Оставшись наедине, ведка вытерла слезы с ланит. Помнилось ей, как в ночь, предшествующую Рождеству в их дом притащилась Верея.

– Кого еще там нечистик привел? – заскрежетал батька. – Ну-ка, Беляна, отвори.

Отворила матушка, а Досада с постелей вылезла – одним глазком на ночного посетителя взглянуть вздумала. Да в тот час же и пожалела. Смотрит – стоит Верея, вся белая, аки призрак, губы синюшные, глаза запали. От холода трясётся и все бормочет:

– Нельзя вам, Белянка, в дорогу. Пропадете вы.

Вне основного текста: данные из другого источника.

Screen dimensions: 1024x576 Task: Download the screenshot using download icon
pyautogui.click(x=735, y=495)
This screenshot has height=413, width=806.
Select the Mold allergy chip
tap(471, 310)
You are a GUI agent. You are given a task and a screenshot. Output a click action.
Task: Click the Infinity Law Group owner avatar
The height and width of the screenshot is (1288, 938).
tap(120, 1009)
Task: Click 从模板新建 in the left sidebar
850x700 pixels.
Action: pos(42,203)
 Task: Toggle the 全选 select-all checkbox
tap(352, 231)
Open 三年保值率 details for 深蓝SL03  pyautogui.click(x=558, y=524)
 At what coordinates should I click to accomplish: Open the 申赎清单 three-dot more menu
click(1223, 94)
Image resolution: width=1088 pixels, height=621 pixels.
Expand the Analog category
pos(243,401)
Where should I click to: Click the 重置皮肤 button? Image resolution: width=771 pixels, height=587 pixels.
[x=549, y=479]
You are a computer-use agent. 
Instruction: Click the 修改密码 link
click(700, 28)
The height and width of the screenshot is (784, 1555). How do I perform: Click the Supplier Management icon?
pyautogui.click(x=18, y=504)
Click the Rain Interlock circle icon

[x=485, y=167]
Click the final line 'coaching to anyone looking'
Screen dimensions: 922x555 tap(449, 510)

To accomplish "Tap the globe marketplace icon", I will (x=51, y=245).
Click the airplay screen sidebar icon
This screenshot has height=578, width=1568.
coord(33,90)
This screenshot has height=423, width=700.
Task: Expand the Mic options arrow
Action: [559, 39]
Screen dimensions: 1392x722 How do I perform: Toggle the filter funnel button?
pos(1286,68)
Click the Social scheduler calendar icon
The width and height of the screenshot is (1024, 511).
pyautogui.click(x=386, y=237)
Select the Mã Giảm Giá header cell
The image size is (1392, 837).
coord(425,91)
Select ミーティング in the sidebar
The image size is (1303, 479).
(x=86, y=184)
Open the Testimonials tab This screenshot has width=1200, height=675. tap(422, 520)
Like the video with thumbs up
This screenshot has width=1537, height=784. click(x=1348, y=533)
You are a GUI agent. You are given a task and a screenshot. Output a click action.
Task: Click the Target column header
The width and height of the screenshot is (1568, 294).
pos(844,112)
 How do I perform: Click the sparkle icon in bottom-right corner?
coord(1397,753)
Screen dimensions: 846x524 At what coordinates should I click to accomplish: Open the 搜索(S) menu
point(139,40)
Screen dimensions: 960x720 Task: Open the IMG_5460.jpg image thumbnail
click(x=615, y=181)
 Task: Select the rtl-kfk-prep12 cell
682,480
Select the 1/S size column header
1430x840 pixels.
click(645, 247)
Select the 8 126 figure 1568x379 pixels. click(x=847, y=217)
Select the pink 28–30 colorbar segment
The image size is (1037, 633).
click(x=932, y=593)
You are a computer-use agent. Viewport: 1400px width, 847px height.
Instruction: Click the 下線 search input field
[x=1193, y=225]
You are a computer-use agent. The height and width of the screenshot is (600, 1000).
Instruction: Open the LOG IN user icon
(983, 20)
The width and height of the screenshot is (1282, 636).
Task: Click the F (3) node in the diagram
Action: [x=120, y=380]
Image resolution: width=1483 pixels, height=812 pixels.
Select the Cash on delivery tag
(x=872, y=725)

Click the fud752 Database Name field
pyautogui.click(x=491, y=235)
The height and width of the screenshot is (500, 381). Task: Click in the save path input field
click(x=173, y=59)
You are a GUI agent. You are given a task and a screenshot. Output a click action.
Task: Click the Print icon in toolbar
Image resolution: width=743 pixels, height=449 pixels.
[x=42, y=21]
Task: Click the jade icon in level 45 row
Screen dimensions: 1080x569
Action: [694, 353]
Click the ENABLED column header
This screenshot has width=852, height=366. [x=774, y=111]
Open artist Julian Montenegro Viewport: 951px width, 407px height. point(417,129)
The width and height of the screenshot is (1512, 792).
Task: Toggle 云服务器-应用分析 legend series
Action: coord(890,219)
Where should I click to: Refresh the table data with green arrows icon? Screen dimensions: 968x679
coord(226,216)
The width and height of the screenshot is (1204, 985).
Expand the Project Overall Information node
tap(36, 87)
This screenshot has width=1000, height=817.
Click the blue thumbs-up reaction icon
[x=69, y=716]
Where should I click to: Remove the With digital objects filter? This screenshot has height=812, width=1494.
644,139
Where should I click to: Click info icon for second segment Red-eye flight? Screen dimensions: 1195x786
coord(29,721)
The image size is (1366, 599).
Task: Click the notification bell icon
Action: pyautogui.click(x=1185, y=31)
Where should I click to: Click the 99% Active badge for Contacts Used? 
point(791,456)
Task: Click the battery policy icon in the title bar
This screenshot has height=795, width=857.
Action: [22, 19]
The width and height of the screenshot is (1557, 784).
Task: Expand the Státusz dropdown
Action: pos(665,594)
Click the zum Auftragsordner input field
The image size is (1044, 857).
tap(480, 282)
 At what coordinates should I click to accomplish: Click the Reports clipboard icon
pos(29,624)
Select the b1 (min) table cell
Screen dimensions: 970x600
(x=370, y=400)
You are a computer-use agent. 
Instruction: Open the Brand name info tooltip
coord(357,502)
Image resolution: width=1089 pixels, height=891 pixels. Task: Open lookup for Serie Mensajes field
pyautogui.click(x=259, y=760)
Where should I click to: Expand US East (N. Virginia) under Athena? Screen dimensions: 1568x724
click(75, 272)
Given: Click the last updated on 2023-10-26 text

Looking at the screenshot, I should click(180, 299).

– Пропадете? – Крикнул отец, да кулаком так, что стол пополам и треснул. – А-ну пошла прочь, малохольная! Нечего по чужим домам шастать да страх наводить.

Белянка дверь затворила перед самим ее носом, но к мужу обернулась :

– Гляди, и точно, Орысь. И у меня на душе неспокойно. Давай отложим поездку.

– Отложим? – батька подскочил, как ужаленный. – Ты к кому веру имеешь? Да мы поди как год ждали, пока утрясется все…

Ведара головой мотнула, отгоняя воспоминания, словно назойливую муху.

А Савелий… Ах, как же он непрост. Нынче же вечером приказал отправить повозку, полную золота к дому душегубца Ивана. Золота-то у городского полные коморы. Не иначе, как ведьма при жизни подсобила…

Сестрица у нее дуреха, мала еще;  всем верит, в людях лучшее видит. Тьфу!

 Досада поморщилась, словно под носом у нее запахло коровьим навозом. Сама она к людям относилась с недоверием, исходила завистью черною, слыша, как звенят золотыми монетами котомки на животах купцов. Ненавидела и настоятельницу Надию, но была с нею связана обязательством.

Надия – властная баба, в три аршина высотою, успехов добилась благодаря труду и упорству, но останавливаться не собиралась. Очень уж ей хотелось осесть в городничих… А чтобы Савелия победить задействовать приходилось и мудрость, и хитрость лисью.

Потому она ведке и платила; собирала о Савелие слухи о дурных случаях, чтоб перед выборами ославить пред честным народом и вырвать победу у закадычного друга.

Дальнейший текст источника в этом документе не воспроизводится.